Y deja que sea él quien ponga las reglas:

—¿Cómo quieres hacerlo?

—Cada domingo, tiraré el dado siete veces, una por cada día de la semana. Si el lunes sale par, me iré con una; si sale impar, con la otra, y así sucesivamente.

—Me parece muy bien.

Con un rápido cálculo, la psicóloga concluye que el riesgo de que cada una de las madres se vea privada de su hijo durante una semana entera es de menos del uno por ciento, mientras que ocurra diez días seguidos es de menos del uno por mil. No hará falta sacrificar a ninguna Lucie y ninguna Lucie querrá oponerse a los designios de una tirada de dados. Acabarán poniéndose de acuerdo.

—¿Vamos a verlas, entonces? —propone la psicóloga.

Louis asiente, y ambos entran en la estancia donde esperan las dos Lucies. Al cruzar el umbral, las mira, primero a la una y luego a la otra, y vuelve a decir, con una sonrisa, Es muy raro. Entonces, sin decantarse por ninguna, se sienta frente a ellas y expone tranquilamente su idea.

Las dos mujeres intentan contener la lava que les hierve por dentro y sonríen a Louis, procurando despertar y atraer su sonrisa. Si su hijo fuera un perro y una de las dos tuviera un hueso, lo escondería en la mano para llamar su atención. Pero tanto la una como la otra lo observan y lo escuchan, y en su fuero interno admiran al hijo tan maravilloso que tienen.

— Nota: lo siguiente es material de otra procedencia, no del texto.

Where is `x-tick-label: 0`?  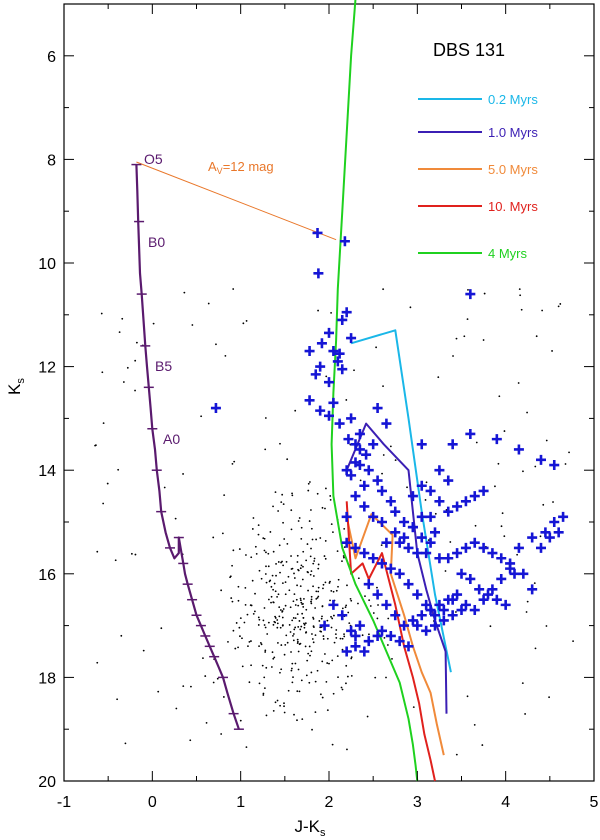
x-tick-label: 0 is located at coordinates (152, 802).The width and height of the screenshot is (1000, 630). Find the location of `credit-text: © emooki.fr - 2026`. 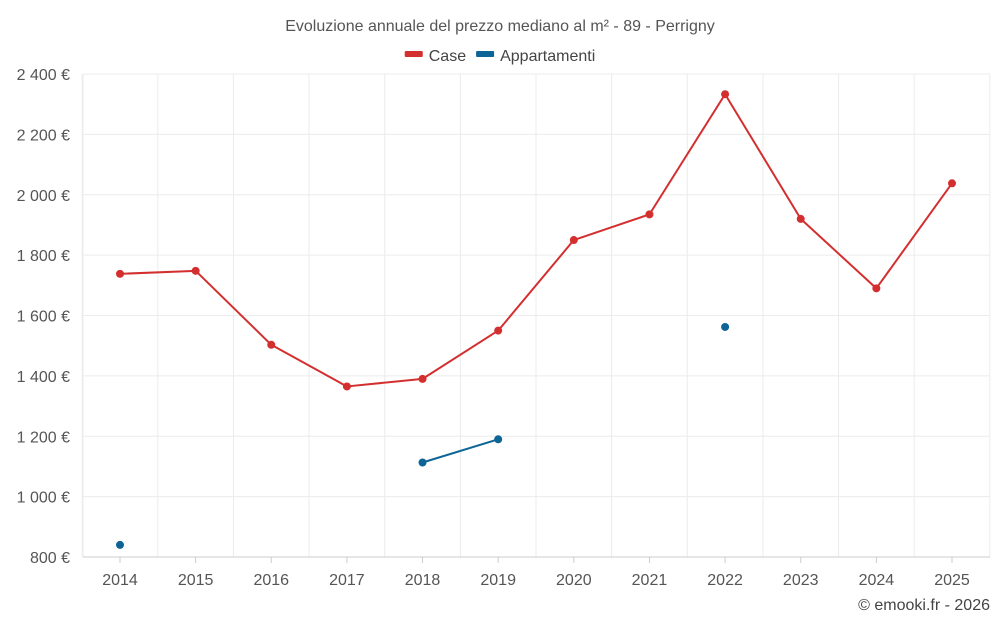

credit-text: © emooki.fr - 2026 is located at coordinates (924, 606). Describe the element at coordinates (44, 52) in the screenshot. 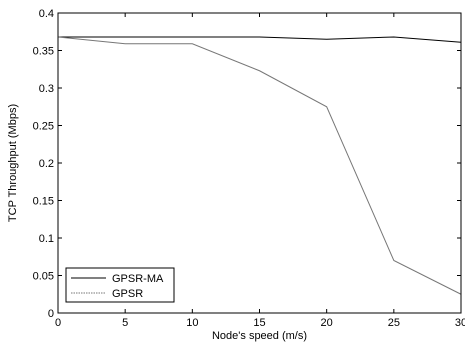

Cuando acaba de exponer su plan, se hace un silencio incómodo, que el propio Louis se encarga de romper:

—Se me ha ocurrido pensando en Dungeons & Dragons.

Y sonríe, orgulloso, como si eso lo explicara todo. Entonces, al mismo tiempo, las dos mujeres asienten, resignadas. A veces, la peor solución es la más conveniente.

—Me sé una adivinanza —dice Louis—. Somos hijos de la misma madre, nacimos el mismo año, el mismo mes, el mismo día y a la misma hora. Pero no somos ni gemelos ni mellizos. ¿Por qué?

Las dos Lucies mueven de un lado a otro la cabeza, perplejas.

—Porque somos trillizos —se ríe Louis.